For me, the idea of dystopia is to create a world, a virtual place that might promote thought, and that’s what I do with my collages by juxtaposing images from different worlds and periods. For example, images from the mid-19th century, such as the painting that shows the ransacking of Emir Abd el-Kader’s camp in Algeria or the first photo taken in Egypt of the Khedive’s wife, and images from the 20th century, such as the first man in space. I hope that the viewer will establish relations between these images. And all these images are stuck on a base that is the Mediterranean Sea, which is the geographical center of the world for me.

 

Could you describe the collage, reveal its composition and explain the tensions going through it?

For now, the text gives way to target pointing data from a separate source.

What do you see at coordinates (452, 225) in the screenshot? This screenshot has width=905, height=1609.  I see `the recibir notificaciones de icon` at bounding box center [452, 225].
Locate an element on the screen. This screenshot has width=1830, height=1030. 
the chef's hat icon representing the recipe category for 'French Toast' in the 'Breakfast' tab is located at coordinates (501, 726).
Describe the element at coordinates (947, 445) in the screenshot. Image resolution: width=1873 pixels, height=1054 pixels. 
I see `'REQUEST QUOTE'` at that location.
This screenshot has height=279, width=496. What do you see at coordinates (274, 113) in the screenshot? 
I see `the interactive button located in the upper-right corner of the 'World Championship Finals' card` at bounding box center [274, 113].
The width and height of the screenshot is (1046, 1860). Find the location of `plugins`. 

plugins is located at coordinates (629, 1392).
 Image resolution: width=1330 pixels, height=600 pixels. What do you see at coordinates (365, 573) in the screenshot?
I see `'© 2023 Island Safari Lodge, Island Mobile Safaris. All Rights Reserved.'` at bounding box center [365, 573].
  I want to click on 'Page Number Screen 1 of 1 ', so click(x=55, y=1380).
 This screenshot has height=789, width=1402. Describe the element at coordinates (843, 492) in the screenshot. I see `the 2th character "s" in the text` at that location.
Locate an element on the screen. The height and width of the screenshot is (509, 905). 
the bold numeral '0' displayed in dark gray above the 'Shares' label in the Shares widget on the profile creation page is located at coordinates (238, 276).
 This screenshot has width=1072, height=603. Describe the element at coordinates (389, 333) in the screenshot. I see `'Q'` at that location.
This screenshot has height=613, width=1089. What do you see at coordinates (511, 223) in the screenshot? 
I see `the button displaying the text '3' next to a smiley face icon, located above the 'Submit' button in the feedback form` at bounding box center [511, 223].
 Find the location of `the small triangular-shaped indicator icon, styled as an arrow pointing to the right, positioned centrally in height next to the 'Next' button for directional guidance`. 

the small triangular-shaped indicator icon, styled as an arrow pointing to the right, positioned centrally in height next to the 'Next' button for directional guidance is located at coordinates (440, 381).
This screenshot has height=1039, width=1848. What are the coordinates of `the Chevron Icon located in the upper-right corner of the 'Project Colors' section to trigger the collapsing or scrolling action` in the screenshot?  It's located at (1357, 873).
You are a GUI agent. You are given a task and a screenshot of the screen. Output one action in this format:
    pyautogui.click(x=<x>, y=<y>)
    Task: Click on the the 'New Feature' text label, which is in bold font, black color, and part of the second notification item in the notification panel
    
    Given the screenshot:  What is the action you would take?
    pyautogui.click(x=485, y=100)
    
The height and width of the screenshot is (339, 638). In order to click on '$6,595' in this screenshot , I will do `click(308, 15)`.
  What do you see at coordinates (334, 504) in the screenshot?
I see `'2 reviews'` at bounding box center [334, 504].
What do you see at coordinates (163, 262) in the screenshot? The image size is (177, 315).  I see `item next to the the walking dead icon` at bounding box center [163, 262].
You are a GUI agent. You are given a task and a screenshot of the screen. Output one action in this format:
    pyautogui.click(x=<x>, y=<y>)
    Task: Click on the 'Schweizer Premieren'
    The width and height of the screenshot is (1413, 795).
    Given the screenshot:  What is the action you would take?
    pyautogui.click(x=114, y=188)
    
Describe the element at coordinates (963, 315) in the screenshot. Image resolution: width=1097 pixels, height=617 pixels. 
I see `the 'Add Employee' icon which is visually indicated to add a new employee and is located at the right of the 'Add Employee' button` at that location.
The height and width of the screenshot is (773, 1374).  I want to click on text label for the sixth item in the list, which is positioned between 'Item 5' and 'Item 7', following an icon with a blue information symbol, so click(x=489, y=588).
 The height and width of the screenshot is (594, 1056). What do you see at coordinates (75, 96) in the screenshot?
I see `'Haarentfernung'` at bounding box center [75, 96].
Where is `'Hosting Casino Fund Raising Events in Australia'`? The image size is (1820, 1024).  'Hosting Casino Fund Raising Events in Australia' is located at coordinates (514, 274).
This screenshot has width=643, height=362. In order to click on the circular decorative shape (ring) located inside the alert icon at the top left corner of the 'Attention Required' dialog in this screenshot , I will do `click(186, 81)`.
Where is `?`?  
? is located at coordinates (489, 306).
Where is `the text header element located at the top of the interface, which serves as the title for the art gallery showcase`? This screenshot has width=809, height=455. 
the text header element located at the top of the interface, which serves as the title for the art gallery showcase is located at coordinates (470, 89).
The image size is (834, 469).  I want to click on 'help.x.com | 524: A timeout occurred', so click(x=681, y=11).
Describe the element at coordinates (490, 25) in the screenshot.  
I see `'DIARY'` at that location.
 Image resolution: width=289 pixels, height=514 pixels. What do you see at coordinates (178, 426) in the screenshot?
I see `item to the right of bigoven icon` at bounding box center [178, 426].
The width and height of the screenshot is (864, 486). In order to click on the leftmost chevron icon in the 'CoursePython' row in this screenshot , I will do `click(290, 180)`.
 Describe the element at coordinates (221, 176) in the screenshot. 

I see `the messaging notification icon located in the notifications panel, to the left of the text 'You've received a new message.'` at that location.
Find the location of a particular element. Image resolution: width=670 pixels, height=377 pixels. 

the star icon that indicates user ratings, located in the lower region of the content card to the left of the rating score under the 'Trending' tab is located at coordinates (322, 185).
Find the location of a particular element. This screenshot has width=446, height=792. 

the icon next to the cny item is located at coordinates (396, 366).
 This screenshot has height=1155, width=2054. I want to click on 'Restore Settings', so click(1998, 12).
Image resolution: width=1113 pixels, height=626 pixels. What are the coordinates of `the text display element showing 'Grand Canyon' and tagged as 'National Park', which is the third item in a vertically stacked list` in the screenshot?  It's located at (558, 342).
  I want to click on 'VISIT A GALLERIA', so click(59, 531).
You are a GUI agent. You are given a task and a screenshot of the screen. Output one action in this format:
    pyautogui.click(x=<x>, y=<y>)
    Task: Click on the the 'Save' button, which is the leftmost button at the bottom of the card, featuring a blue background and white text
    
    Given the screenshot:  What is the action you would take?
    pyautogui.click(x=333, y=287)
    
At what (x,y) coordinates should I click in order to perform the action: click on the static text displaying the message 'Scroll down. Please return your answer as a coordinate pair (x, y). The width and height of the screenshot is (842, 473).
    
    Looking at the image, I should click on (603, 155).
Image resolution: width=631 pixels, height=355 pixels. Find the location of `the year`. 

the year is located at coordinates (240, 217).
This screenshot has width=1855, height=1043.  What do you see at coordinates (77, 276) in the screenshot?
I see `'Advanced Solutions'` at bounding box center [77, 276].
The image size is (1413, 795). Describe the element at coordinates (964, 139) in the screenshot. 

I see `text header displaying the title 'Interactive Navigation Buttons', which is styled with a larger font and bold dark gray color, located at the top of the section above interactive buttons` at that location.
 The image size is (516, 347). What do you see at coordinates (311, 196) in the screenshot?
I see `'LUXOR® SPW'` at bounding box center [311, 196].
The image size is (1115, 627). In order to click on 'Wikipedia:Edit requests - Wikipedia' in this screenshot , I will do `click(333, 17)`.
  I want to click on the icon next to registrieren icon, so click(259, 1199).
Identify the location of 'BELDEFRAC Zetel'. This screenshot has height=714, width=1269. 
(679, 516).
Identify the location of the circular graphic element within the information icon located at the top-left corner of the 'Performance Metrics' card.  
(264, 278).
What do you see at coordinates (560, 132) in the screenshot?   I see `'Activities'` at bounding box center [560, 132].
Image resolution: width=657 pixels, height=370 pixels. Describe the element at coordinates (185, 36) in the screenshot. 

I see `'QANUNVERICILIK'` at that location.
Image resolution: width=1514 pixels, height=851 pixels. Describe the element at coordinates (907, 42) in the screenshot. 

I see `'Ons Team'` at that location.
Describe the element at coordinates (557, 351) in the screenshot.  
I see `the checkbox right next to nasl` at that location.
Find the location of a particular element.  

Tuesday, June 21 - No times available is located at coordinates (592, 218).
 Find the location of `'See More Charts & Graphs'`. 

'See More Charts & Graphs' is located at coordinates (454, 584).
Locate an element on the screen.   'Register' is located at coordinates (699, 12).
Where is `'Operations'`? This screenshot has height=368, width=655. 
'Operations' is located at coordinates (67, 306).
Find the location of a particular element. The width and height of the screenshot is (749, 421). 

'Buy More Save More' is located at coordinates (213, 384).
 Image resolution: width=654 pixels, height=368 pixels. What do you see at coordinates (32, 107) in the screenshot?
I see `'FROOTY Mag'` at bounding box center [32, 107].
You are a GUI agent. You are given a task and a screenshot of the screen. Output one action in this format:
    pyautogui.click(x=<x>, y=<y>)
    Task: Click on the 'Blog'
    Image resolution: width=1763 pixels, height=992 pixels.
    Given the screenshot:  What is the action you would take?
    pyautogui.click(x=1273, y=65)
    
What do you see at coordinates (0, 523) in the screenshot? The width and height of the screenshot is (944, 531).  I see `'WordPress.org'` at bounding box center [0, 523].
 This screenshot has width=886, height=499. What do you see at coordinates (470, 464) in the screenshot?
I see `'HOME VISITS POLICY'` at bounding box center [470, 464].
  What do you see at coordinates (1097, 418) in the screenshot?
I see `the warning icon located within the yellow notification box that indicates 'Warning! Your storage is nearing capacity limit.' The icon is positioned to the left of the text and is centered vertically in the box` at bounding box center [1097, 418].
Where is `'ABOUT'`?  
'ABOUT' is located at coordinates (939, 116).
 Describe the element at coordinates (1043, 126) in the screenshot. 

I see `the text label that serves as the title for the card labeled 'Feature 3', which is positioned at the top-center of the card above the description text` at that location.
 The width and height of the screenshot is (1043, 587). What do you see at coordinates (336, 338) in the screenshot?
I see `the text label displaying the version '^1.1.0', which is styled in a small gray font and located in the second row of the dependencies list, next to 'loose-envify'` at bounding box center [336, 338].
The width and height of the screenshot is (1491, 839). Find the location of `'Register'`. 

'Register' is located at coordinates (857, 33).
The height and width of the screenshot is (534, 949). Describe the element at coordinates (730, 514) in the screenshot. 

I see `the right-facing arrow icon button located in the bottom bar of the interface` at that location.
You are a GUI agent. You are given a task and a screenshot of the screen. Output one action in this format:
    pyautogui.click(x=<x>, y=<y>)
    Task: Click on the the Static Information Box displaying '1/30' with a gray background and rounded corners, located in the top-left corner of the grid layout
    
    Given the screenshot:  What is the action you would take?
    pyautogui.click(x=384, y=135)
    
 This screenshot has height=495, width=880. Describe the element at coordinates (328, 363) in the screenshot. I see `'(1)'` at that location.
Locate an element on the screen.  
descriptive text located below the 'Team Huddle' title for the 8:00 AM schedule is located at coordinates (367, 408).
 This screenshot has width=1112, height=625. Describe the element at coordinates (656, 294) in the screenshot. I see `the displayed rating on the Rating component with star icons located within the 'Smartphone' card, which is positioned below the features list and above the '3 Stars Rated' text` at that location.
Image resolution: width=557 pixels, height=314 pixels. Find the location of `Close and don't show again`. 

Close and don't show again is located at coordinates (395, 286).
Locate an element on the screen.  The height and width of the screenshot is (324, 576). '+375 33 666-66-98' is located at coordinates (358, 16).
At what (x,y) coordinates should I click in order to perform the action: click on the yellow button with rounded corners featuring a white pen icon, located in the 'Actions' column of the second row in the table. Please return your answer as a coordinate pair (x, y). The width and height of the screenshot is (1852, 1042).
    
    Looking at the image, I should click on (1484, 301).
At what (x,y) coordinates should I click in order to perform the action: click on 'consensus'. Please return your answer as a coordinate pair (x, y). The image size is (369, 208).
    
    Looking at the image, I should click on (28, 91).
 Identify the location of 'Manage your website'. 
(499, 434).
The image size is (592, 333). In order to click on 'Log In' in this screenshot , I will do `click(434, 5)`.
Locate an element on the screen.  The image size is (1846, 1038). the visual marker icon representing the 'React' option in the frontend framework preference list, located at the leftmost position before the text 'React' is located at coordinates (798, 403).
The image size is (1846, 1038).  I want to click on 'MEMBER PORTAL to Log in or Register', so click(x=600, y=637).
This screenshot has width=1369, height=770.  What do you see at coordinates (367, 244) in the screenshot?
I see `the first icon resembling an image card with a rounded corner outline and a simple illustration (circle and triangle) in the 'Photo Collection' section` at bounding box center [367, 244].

The collage is titled Ils ont trouvé des armes de destruction massive (They have found weapons of mass destruction, 2016), in reference to the arguments that triggered the Iraq War and were later shown to be false. The collage features a photograph I took of a small ceramic that I made at the time, when I was living in Sausalito. It was a little bridge, under which I had laid down three batons of varying sizes. I called the piece Armes de destruction massive (Weapons of Mass Destruction) and exhibited it at an open day in the studio I shared in San Rafael with three female potters. All the visitors exclaimed, “Ah! So that’s where there are! We’ve found those weapons of mass destruction, after all!”

So there is a war aspect to the collage. It also features four horse riders, who seemed very aggressive to me and reminded me of the horsemen of the Apocalypse, which confirmed in my mind the choice of title. Besides these elements, this collage seems to sum up all the other collages I have made, even though it contains elements I never would have thought I’d use, including images of the Pope! I’ve been known to keep images for years before using them. Recently, some pictures of Pope John XXIII, which I found in an old copy of Paris Match, seemed to me to be very important. I sensed that I had to keep them. The Pope had posed for the sculptor Giacomo Manzu, who made wondrous use of the portraits, notably one image, in which it seemed to me that the Pope was weeping over the state of the world. That led to me to include as an accompaniment another religious figure, a Muslim saint, Prince Abd el-Kader, who took up arms out of necessity, even though he was a Sufi, in no way a warrior. And the other images are all interconnected to form a mental geography that fosters reflection or perhaps a kind of reverie. My collages have to be read slowly, just like Persian or Arab miniatures, in which one always picks out details to consider.

 

Although, at first sight, your sculptures may seem as old as the world, your collages testify to a plentiful multiculturalism that is very modern. What did last year’s installation of these works together, at Galerie Balice-Herling, reveal? Which territory do your collages and sculptures have in common?

My collages and my sculptures come from the same world. My preoccupations in both are the same. They all speak to the history of art, archeology and, simply, history. Whereas the collages talk explicitly about all that, the sculptures keep it within.